▶ _What the exercise asks_
Set down, character for character, everything in the records below from the line holding "Viewport: 1024px width, 650px height." down to the line holding "This screenshot has height=636, width=865.", and no other line.
*** Given data Section Begins ***
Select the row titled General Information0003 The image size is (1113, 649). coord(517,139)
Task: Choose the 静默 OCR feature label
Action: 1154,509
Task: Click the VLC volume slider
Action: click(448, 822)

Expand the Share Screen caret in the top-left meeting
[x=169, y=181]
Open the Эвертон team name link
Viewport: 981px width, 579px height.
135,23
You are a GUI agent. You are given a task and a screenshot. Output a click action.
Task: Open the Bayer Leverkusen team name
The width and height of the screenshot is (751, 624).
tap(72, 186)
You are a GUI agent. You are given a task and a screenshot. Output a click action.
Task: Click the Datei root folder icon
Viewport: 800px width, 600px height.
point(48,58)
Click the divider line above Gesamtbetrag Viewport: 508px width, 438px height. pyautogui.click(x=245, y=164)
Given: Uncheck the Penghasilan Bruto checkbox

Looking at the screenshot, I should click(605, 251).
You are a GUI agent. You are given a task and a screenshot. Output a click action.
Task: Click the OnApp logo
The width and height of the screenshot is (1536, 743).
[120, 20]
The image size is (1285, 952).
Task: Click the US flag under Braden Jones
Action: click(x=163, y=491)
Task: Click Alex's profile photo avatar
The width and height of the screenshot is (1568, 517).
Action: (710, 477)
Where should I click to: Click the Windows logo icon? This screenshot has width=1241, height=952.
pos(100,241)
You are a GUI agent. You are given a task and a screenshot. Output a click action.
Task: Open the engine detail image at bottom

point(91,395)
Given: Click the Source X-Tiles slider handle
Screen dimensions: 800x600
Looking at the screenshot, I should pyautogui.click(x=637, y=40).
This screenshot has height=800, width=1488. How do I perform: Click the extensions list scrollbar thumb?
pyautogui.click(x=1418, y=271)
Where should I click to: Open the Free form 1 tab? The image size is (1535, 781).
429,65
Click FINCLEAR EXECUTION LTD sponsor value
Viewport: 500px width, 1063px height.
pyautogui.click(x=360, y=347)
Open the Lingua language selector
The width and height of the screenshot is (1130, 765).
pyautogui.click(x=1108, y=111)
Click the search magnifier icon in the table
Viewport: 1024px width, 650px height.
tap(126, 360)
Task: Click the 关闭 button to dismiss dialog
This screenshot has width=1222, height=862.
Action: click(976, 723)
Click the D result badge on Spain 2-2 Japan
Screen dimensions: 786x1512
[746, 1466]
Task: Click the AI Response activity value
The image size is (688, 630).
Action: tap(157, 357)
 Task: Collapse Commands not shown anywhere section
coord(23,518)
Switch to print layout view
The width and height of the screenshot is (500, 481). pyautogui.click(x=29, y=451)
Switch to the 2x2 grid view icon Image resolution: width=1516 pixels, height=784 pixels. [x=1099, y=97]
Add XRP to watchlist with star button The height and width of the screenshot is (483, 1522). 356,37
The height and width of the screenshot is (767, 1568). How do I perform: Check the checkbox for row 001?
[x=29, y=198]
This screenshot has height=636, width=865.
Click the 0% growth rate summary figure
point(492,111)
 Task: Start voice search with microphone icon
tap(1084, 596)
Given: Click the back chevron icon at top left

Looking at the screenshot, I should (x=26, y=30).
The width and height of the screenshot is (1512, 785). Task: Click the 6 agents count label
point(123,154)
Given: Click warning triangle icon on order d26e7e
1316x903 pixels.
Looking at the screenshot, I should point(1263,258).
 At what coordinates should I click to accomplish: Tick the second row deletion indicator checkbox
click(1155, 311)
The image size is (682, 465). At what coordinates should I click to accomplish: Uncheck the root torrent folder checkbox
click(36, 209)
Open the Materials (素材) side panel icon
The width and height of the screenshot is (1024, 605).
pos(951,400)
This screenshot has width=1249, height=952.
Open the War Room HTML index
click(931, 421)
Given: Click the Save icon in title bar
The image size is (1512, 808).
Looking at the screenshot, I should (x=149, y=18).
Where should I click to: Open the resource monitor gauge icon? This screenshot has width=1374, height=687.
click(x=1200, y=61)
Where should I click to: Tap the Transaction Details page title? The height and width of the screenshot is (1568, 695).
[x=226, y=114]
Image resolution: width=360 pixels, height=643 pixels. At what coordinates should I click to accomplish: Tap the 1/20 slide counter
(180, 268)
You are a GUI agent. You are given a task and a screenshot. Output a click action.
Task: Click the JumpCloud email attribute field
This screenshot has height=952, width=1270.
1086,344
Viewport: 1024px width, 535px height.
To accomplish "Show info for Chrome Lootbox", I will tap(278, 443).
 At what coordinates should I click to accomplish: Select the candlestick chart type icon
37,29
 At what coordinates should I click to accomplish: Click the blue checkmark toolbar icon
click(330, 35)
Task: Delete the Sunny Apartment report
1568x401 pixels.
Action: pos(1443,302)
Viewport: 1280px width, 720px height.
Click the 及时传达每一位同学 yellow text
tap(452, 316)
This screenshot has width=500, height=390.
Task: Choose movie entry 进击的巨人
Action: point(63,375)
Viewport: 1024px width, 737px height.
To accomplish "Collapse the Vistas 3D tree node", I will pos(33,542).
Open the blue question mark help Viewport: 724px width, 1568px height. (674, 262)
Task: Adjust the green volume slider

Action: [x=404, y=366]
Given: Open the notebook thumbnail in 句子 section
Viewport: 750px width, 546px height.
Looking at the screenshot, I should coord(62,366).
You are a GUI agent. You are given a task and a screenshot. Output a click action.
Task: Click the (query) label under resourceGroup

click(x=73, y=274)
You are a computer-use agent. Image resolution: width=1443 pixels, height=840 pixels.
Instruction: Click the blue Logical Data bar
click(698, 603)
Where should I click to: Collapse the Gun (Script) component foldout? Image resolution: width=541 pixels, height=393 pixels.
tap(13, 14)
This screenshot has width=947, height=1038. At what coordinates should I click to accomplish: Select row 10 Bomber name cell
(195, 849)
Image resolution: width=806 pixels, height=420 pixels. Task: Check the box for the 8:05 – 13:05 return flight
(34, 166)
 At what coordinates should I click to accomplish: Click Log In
*** Given data Section Ends ***
▶ _Solution below_
Viewport: 1024px width, 650px height.
tap(126, 360)
Task: Click the 关闭 button to dismiss dialog
This screenshot has width=1222, height=862.
Action: click(976, 723)
Click the D result badge on Spain 2-2 Japan
Screen dimensions: 786x1512
[746, 1466]
Task: Click the AI Response activity value
The image size is (688, 630).
Action: tap(157, 357)
 Task: Collapse Commands not shown anywhere section
coord(23,518)
Switch to print layout view
The width and height of the screenshot is (500, 481). pyautogui.click(x=29, y=451)
Switch to the 2x2 grid view icon Image resolution: width=1516 pixels, height=784 pixels. [x=1099, y=97]
Add XRP to watchlist with star button The height and width of the screenshot is (483, 1522). 356,37
The height and width of the screenshot is (767, 1568). How do I perform: Check the checkbox for row 001?
[x=29, y=198]
This screenshot has height=636, width=865.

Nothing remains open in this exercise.